LOT Polish Airlines SA, the first European carrier to receive Boeing Co. 787 Dreamliners, said it has excluded the grounded jet from its summer flight plan and is seeking alternative long-haul aircraft to fill the gap.
Both 787s already in LOT’s fleet may remain sidelined from day-to-day operations until at least October, spokesman Marek Klucinsk said today by telephone. The airline will extend the lease on three Boeing 767s and will seek two additional long-haul aircraft to replace the 787s, he said.
Mothballing the brand-new aircraft for as long as eight months marks the most pessimistic outlook yet by a Dreamliner customer and shows how airlines are struggling to work around the grounding. The fleet gap at LOT comes as new management is closing unprofitable routes as part of a turnaround effort, of which the Dreamliner was supposed to form a centerpiece.
“The nearest future will be a particularly difficult stage in the history of LOT,” Chief Executive Officer Sebastian Mikosz said in a statement today. “It is a time of necessary changes,” he said, in announcing the closure of Warsaw routes including to Cairo and Yerevan in Armenia and the Krakow-Paris link.
Mikosz, who was the airline’s CEO from 2009 to 2010, returned to the post last week to help the state-owned airline cut losses. Profitable trans-Atlantic flights will be sustained and the airline will focus on business destinations in Europe. LOT will fly from Warsaw to Chicago, New York and Toronto, routes the airline has operated for more than 40 years.

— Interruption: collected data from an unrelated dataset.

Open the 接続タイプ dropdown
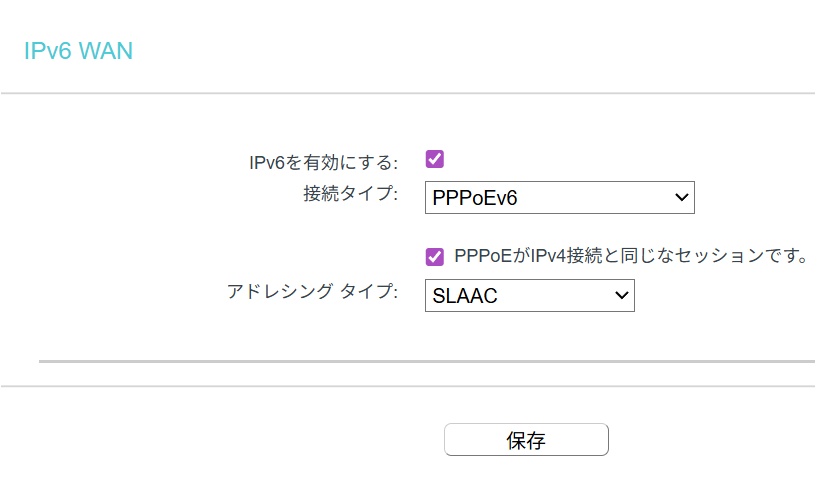 point(559,198)
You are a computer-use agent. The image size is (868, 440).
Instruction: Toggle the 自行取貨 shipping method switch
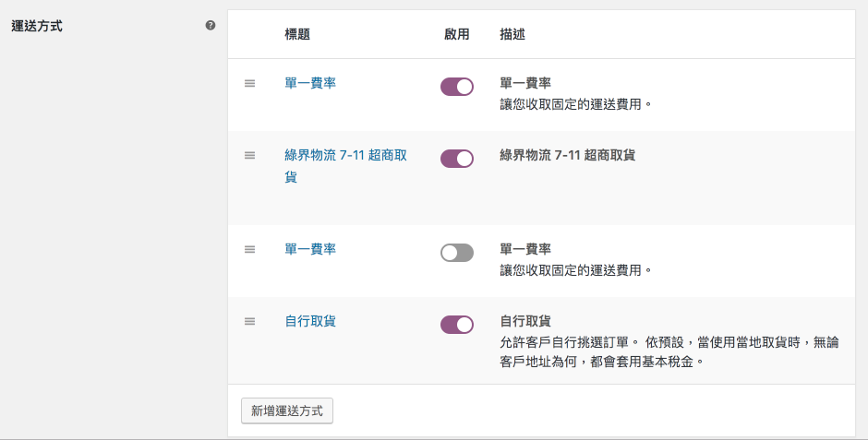tap(457, 325)
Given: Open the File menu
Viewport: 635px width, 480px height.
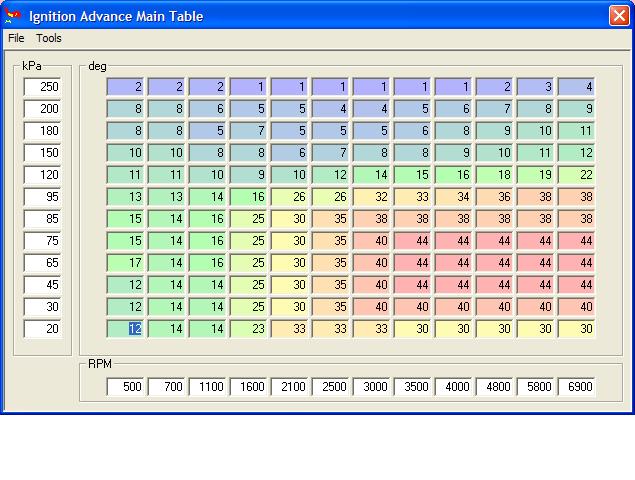Looking at the screenshot, I should [15, 38].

Should Boeing efforts to fix 787s succeed early, LOT would re-introduce the jet ahead of current plans, Klucinsk said. One of the airline’s 787s remains stranded in Chicago after completing its first passenger-carrying long-haul flight there.
Other carriers, such as Norwegian Air Shuttle AS and Thomson Airways, have said they are looking for leased aircraft after Boeing told them last week their Dreamliner deliveries may be delayed further. Boeing suspended deliveries of jets after U.S. regulators grounded the fleet Jan. 16.
Boeing has been cleared by U.S. authorities to carry out test flights of the 787 in a bid to determine what caused battery fires in the lithium-ion power cells that triggered the operational suspension. The root cause of the fire remains unclear.